Гурей стоял в дверях, не заходя.
— Бумаги на вас оформим. Помещение ваше, я в нём никто. Только за свет и тепло платить надо будет, а с этим я помогу первый год.
— Второй тоже помоги, — сказала Галина Михайловна деловито. — На первый я и сама наскребу.
Она прошлась вдоль стены, потрогала крюки, на которых когда-то висели канаты.
— И ещё. Ты сюда при детях не заходи.
Он молчал.
— Не потому, что ты плохой, — сказала она, не оборачиваясь. — А потому, что они узнают, кто ты, и мне уже ничего не объяснить. Мне их лет пять держать надо, пока у них голова вырастет. Понимаешь? Я одного не удержала.
— Понимаю, — сказал Гурей.
Секция открылась в сентябре. Народу пришло сорок с чем-то человек, потом осталось двадцать шесть. Списки Галина Михайловна вела в такой же клеёнчатой тетради, как в семьдесят четвёртом, и первым в тетради стоял Ким Андрей, восьми лет, средний сын мебельщика с Луговой.
Гурей привёз маты в кузове грузовика в конце августа, за неделю до начала, — двенадцать штук, синие, из Иркутска, — и сгрузил их с водителем у крыльца сам, потому что грузчиков было жалко нанимать: денег к тому времени стало заметно меньше, и он привыкал считать.

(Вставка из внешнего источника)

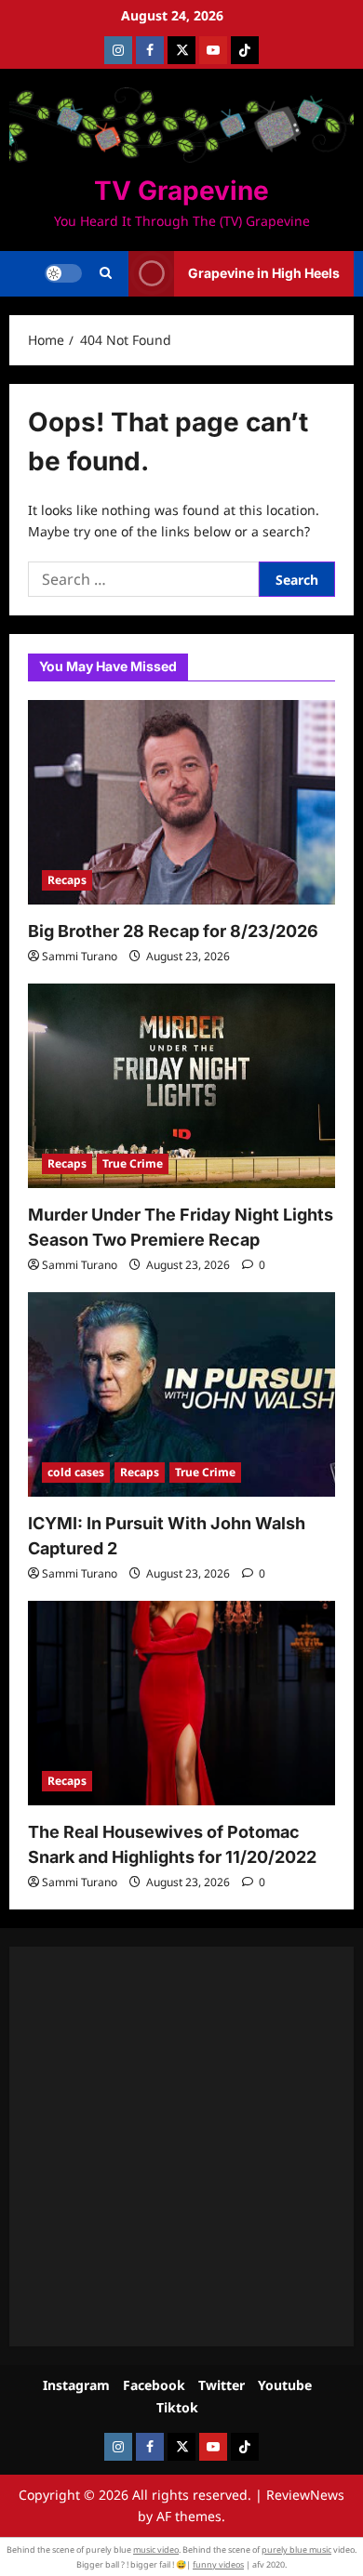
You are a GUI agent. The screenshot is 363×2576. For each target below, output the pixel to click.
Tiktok (177, 2407)
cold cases (75, 1472)
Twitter (221, 2385)
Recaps (67, 880)
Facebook (154, 2385)
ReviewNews (305, 2494)
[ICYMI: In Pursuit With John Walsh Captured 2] (181, 1394)
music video (156, 2549)
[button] (106, 273)
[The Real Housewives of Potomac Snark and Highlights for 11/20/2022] (181, 1703)
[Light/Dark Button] (63, 273)
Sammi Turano (79, 956)
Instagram (76, 2385)
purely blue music (296, 2549)
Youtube (285, 2385)
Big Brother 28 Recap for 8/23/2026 (173, 931)
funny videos (218, 2564)
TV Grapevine (181, 190)
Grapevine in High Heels (264, 273)
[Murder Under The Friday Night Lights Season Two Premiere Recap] (181, 1086)
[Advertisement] (181, 2146)
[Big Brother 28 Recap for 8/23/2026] (181, 802)
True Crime (132, 1163)
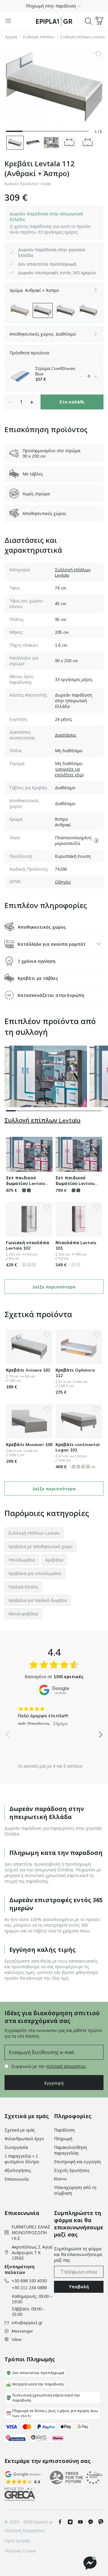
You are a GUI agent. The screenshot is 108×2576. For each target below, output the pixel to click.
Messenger (22, 2331)
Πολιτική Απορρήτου (24, 2530)
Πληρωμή (63, 2138)
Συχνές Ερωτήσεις (71, 2170)
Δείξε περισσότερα (54, 1287)
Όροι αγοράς (17, 2540)
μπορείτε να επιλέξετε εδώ (69, 772)
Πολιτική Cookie (20, 2551)
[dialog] (54, 223)
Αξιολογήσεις (17, 2170)
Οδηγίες (63, 882)
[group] (54, 1714)
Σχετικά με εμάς (19, 2130)
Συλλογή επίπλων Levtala (42, 1120)
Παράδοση (64, 2130)
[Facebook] (62, 2522)
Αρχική (11, 37)
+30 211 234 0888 (29, 2287)
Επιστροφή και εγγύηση (77, 2161)
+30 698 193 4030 (29, 2280)
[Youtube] (83, 2522)
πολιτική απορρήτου (66, 2066)
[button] (54, 5)
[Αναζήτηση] (88, 21)
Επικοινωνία (16, 2179)
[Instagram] (73, 2522)
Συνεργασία (16, 2147)
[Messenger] (93, 2522)
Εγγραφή (54, 2083)
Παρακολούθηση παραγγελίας (70, 2150)
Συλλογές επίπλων (39, 37)
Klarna (60, 2179)
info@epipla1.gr (27, 2322)
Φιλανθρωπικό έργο (24, 2138)
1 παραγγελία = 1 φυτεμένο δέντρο (21, 2158)
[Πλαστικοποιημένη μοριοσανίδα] (96, 840)
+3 (93, 1467)
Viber (17, 2339)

В сентябре он приезжал по вторникам и четвергам, но во двор не заходил. Ставил машину за углом, у трансформаторной будки, откуда было слышно открытое окно зала.
Из окна слышался её голос — сухой, громкий, ничуть не изменившийся за двадцать три года:
— Ноги! Кто тебя учил на прямых ногах стоять? Ещё раз. Корпусом, корпусом работай, не рукой!
Гурей докурил, бросил окурок в лужу и поехал на вокзал — считать, сколько ещё придётся отдать Мазуту до конца года.